Sem dúvida. E, querendo ou não, pelo menos é aquilo que eu sinto — embora haja cada vez mais artistas a conseguirem sustentar uma carreira com base no streaming —, e apesar de hoje em dia não estar com o ritmo de concertos que já tive no passado, é que sempre que apareço ao vivo, há sempre um conjunto significativo de pessoas que diz: “Não conhecia a tua cena, apanhei aquilo que estavas a fazer e agora estou colado no teu disco e quero de alguma forma apoiar o teu percurso e gostava de saber se ainda tens aquele disco”… Por exemplo, tenho o Old Fashion esgotado e há pessoas que o querem adquirir depois de terem visto O Último Mortal a ser apresentado ao vivo. Claramente, levares para a estrada um disco que pode até já ter 10 anos, mas o facto de as pessoas terem oportunidade de o ouvir ao vivo, com uma energia diferente, se calhar vão-te redescobrir, procurar saber um bocadinho mais sobre ti e as músicas voltam a ganhar nova vida. Aliás, 2024 foi o meu melhor ano, até agora, no Spotify — inexplicavelmente, porque não fiz nada para que isso acontecesse. Mas significa que as músicas continuam vivas e a fazer sentido para algumas pessoas. Também fico contente porque parece-me que a minha escrita — e não é algo que faça de forma propositada, é natural — pode perfeitamente perdurar no tempo e vai sempre fazer sentido para alguém, pelo menos numa determinada fase da vida. Há coisas que escrevi há 10 anos que já não são aquilo que eu penso no dia-a-dia, mas tenho a perfeita noção de que alguém que tenha a idade que eu tinha naquela altura provavelmente vai debater-se com as mesmas questões. Acho que as músicas sobrevivem muito bem ao tempo também por esse factor, portanto acho que é perfeitamente possível que o disco continue a viver e vão-se passar mais 10 anos e felizmente vou continuar a ter malta que se vai identificar com aquilo e isso é altamente.
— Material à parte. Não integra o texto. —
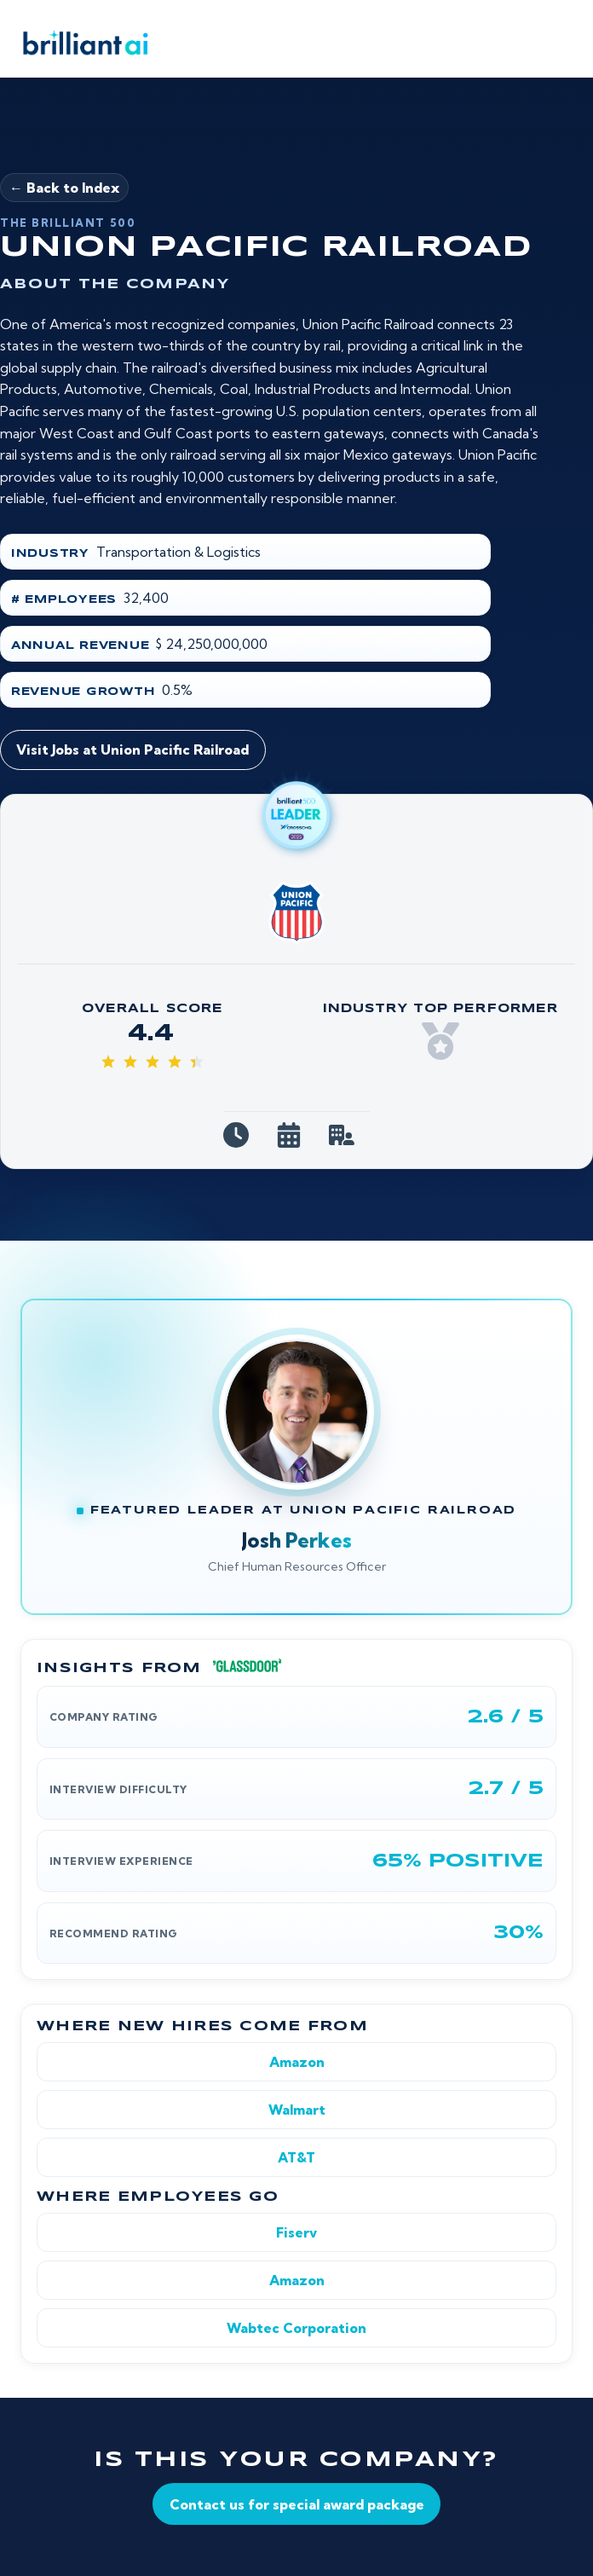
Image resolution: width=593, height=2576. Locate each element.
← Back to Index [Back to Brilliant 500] (64, 187)
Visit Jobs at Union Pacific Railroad (132, 749)
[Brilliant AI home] (80, 42)
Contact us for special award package (297, 2504)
Claro, essa longevidade acho que é algo que qualquer artista deseja, e obviamente nem sempre é fácil. Em 2022 lançaste O Último Monge de Wall Street, no ano passado lançaste alguns singles. Este ano vais lançar mais música nova?
Posso partilhar, porque já está numa fase de composição bastante avançada, que vamos lançar um EP — digo “vamos” porque não é um trabalho só meu. Ainda não posso adiantar muito, mas tem uma estética um bocadinho diferente daquilo que eu habitualmente faço. Também estou a sair um bocadinho da minha zona de conforto, apesar de estar altamente confortável fora dessa zona de conforto e tem sido um processo de criação extremamente rápido. Se calhar porque vou dar mais espaço à minha parte melódica, à criação de harmonias. Talvez já tivesse no meu subconsciente uma vontade muito grande de o fazer ou de dar ainda mais espaço a esse lado e, assim que criei as condições para isso acontecer, as coisas aconteceram de forma muito rápida. Por isso, é altamente provável que este ano apareça aí um projecto novo.
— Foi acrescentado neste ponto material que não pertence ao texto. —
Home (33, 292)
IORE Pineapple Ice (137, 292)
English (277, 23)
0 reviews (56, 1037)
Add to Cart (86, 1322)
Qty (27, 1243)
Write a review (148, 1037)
Mas, esteticamente, vais experimentar coisas muito diferentes?
Um bocadinho diferentes, sim. A malta que acompanha a minha cena sabe que tanto posso ter um som em que estou 80% do tempo a cantar como posso ter um som com um rap super pesado e um flow super marcado, no boom bap mais clássico que pode haver. Posso navegar ali um bocadinho por praias diferentes, mas nesta estética ainda não lancei… Vá, lancei recentemente um feat mais ou menos com essas vibes.